Kate Stallard, 32, who separated from her husband of 18 months in the summer of 2016, thought her headaches and exhaustion were the result of her adapting to single life until she collapsed in the middle of the night.

After being diagnosed with acute promyelocytic leukaemia, Ms Stallard was told the cancer had weakened her immune system so much she had developed life-threatening sepsis and would die within days unless she started chemotherapy.

Kate Stallard’s condition was so severe she did not have time to freeze her eggs before initiating treatment, which has left her infertile, forcing her to give up her hopes of being a mother.

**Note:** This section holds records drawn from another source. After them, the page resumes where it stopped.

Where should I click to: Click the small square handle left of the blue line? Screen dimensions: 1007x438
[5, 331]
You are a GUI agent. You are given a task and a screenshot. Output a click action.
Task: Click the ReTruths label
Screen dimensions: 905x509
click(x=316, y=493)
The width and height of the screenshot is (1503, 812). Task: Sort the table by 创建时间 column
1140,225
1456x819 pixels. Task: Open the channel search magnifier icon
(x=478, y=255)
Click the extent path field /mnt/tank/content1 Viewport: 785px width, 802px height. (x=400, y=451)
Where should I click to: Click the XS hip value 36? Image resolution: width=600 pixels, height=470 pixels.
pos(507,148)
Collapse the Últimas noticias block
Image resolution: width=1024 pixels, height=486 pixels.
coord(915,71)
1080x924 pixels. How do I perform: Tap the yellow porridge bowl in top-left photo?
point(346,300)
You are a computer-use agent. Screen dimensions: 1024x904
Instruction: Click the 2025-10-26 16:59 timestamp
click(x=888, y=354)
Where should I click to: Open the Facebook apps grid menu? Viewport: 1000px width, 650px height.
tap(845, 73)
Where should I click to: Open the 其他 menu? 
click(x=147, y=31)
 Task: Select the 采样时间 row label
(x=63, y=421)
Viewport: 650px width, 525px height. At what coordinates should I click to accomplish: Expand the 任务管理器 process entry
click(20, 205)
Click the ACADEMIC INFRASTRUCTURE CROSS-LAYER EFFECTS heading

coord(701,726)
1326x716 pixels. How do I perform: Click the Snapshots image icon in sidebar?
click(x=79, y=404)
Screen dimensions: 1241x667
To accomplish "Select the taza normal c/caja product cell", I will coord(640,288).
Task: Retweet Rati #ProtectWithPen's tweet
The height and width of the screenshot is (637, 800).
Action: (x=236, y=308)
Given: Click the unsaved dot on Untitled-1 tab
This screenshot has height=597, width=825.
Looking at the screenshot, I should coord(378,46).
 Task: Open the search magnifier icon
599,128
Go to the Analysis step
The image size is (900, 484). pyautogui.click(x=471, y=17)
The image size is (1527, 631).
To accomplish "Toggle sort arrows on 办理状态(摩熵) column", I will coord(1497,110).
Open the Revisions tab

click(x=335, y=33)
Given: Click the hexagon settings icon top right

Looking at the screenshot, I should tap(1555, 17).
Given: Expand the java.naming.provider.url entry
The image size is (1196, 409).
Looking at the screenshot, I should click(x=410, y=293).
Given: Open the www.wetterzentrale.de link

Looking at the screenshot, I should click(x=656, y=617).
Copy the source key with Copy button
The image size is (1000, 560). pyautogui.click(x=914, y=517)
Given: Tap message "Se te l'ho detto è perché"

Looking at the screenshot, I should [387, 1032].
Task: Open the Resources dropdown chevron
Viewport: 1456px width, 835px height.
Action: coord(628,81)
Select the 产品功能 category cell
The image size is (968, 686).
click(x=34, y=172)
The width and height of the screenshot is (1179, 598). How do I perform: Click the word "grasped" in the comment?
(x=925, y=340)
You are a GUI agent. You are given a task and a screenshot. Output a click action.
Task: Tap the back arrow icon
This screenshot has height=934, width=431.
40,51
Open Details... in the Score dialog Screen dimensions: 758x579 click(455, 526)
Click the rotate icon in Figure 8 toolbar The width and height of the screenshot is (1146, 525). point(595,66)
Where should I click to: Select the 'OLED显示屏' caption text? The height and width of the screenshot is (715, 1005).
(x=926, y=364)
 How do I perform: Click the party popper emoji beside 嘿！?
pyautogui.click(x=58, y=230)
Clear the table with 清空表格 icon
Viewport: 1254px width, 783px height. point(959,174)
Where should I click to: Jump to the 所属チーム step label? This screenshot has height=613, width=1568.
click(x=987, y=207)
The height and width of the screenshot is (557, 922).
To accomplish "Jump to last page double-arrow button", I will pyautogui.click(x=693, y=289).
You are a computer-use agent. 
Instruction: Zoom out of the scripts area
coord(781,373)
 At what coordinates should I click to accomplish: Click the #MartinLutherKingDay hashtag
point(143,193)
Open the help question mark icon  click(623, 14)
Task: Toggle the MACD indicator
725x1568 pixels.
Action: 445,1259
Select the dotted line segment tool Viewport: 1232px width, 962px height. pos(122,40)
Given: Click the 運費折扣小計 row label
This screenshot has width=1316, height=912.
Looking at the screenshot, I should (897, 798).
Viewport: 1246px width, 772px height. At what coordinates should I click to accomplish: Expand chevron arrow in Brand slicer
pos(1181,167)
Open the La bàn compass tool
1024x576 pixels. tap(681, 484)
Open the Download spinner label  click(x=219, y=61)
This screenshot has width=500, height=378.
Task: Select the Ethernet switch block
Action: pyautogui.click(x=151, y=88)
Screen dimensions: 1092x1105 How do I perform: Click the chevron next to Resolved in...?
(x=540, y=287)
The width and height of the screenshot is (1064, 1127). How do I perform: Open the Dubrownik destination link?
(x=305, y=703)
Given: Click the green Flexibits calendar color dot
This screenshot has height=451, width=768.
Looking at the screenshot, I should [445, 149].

After enduring three rounds of chemotherapy that left her hospitalised for six weeks, Ms Stallard was told she was in remission, only to discover the cancer had returned to her central nervous system, forcing her to undergo a further 17 weeks of chemo.

Although happy to now be cancer free, Ms Stallard, from Worcestershire, has revealed she is grieving the loss of ever having children of her own.

She is now speaking out to raise awareness of the symptoms of leukemia.   

Kate Stallard (pictured before she became unwell) was given just two days to live after she dismissed her exhaustion and headaches as being down to the stress of her divorce

After being diagnosed with acute promyelocytic leukaemia, Ms Stallard was told she would die within two days unless she started chemotherapy (pictured during treatment)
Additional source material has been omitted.